start

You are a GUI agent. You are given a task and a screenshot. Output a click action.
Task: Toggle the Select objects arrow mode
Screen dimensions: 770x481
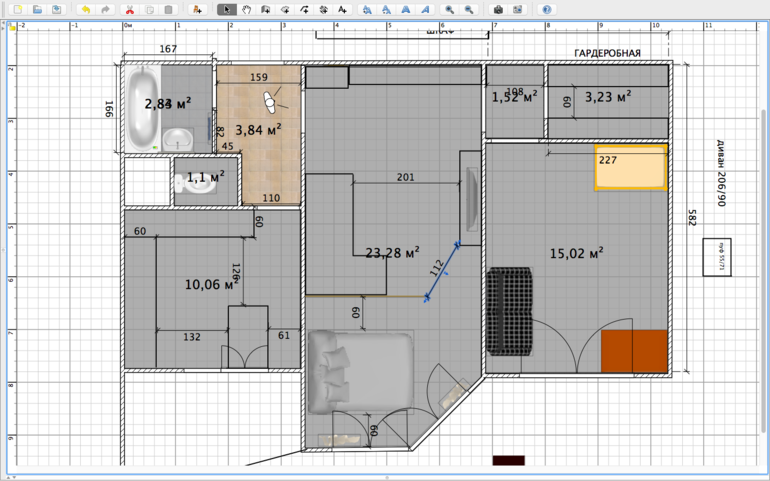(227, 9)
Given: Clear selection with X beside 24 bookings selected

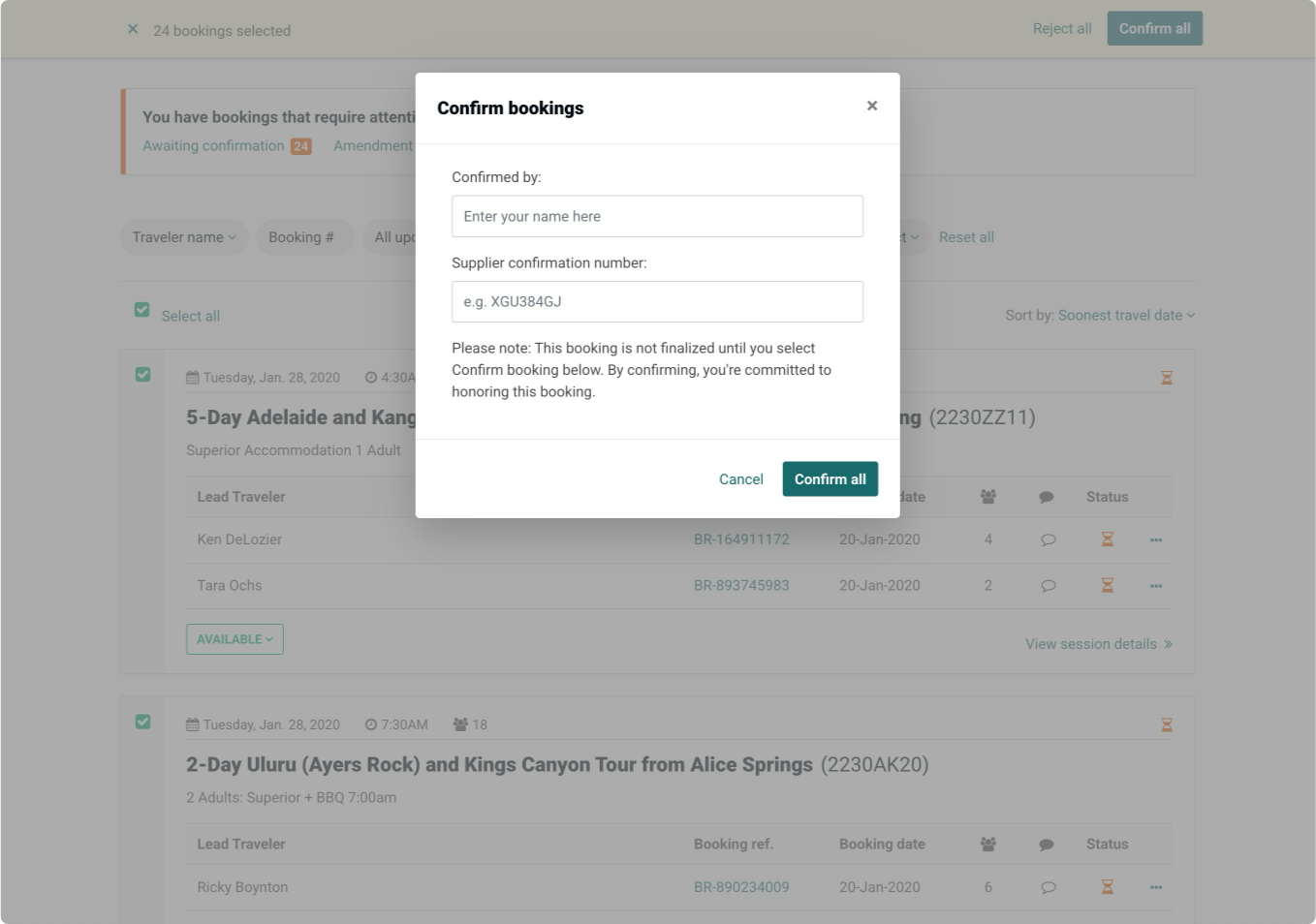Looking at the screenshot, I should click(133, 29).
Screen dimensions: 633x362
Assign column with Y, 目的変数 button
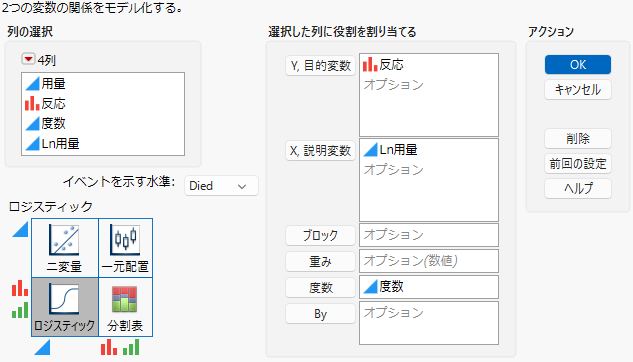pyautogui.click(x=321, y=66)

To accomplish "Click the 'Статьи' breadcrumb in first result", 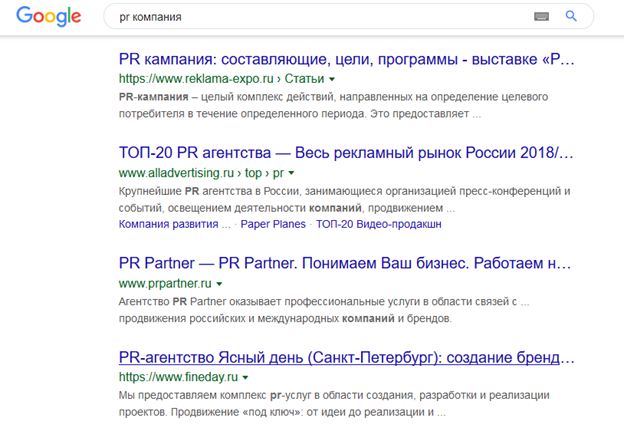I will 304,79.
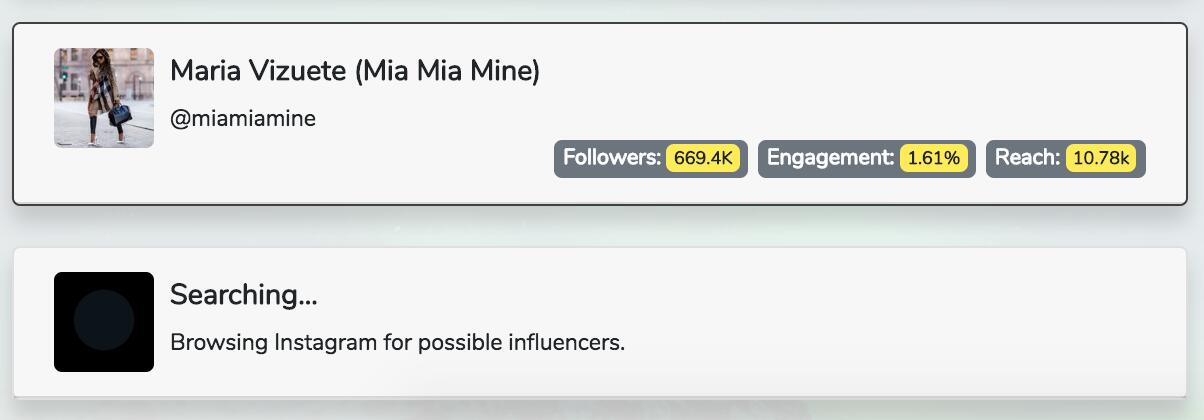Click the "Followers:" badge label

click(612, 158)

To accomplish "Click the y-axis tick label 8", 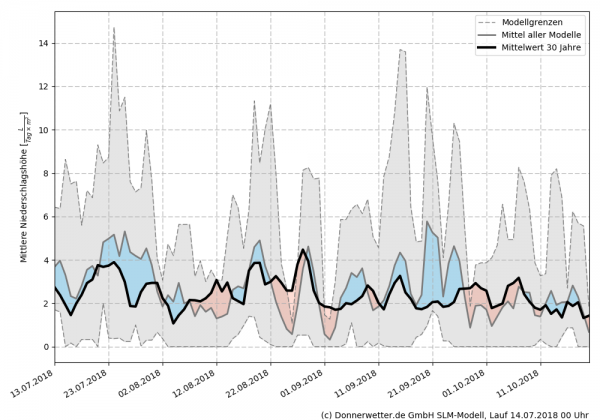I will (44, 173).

end
start

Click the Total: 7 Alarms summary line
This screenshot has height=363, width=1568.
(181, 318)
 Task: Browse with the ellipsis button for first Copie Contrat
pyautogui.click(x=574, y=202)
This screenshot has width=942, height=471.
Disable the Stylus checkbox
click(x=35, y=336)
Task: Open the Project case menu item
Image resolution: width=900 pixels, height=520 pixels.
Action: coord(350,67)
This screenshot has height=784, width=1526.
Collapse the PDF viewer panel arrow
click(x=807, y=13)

end
start

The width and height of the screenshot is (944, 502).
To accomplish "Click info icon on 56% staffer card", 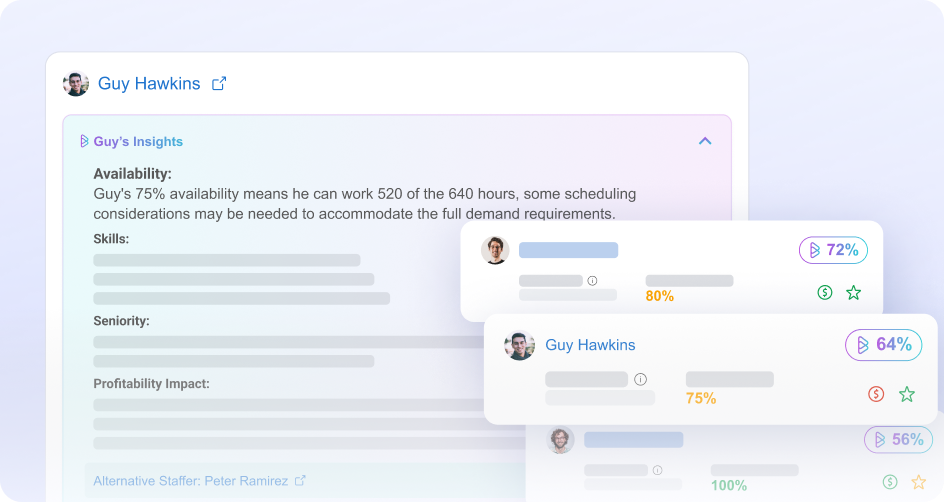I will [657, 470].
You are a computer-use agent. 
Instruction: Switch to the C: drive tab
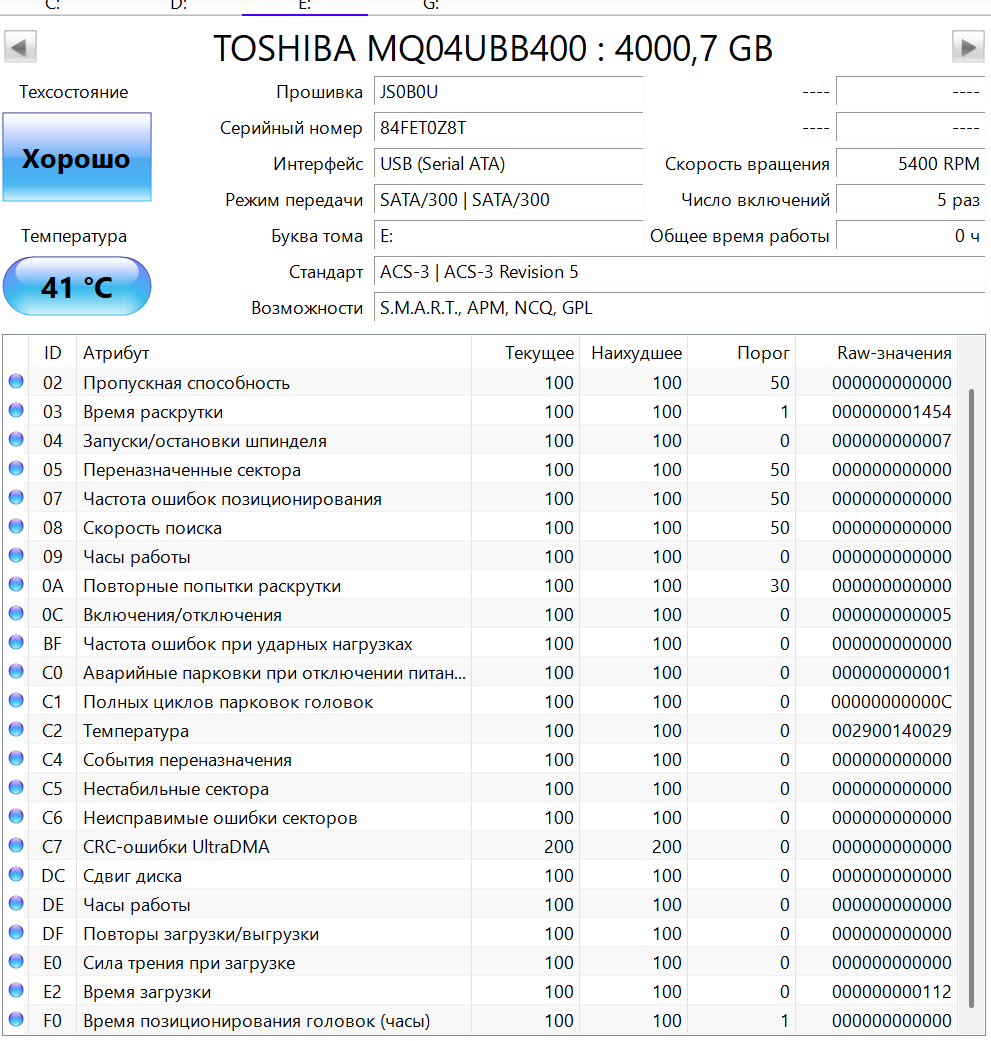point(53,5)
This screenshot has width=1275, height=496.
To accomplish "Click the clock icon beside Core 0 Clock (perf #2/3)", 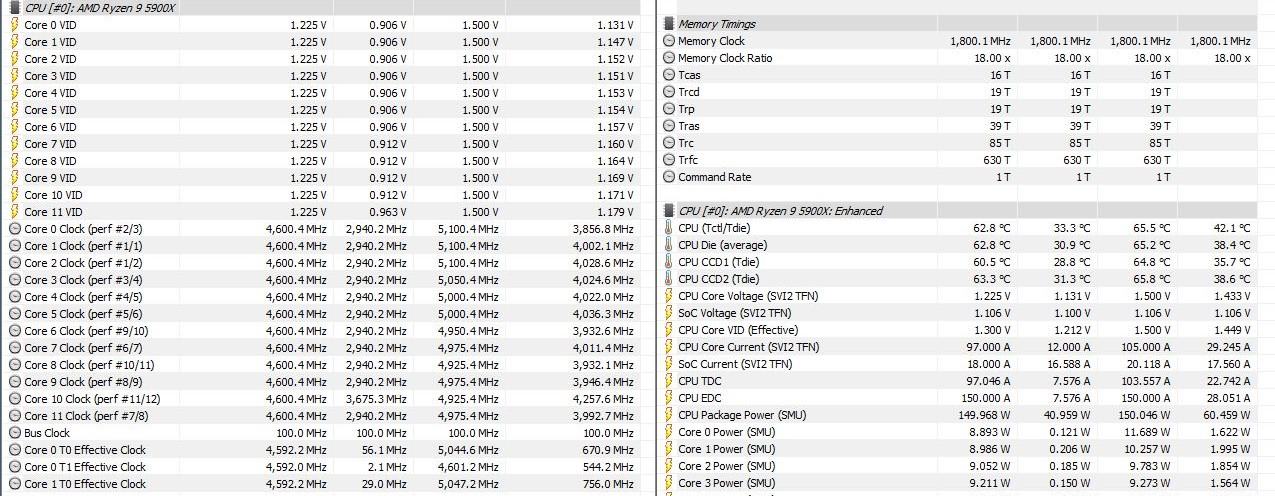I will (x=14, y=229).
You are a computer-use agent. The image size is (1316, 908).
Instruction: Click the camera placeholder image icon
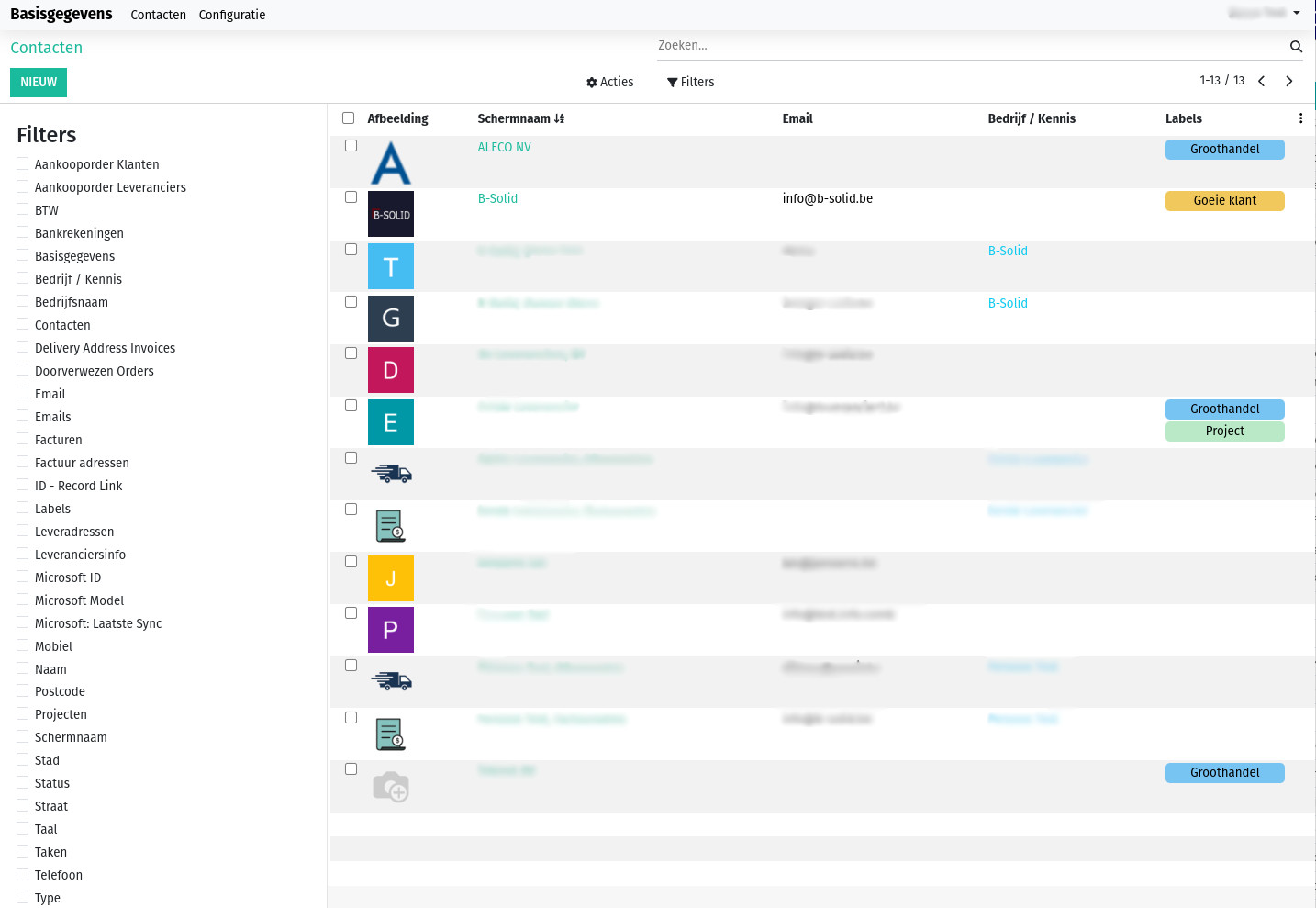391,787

end

**Objective:** Copy the data out word for word, starting at the line containing "This screenshot has height=784, width=1526." and ending after the line containing "click(x=807, y=13)".

**Completed exercise:**
This screenshot has height=784, width=1526.
Collapse the PDF viewer panel arrow
click(x=807, y=13)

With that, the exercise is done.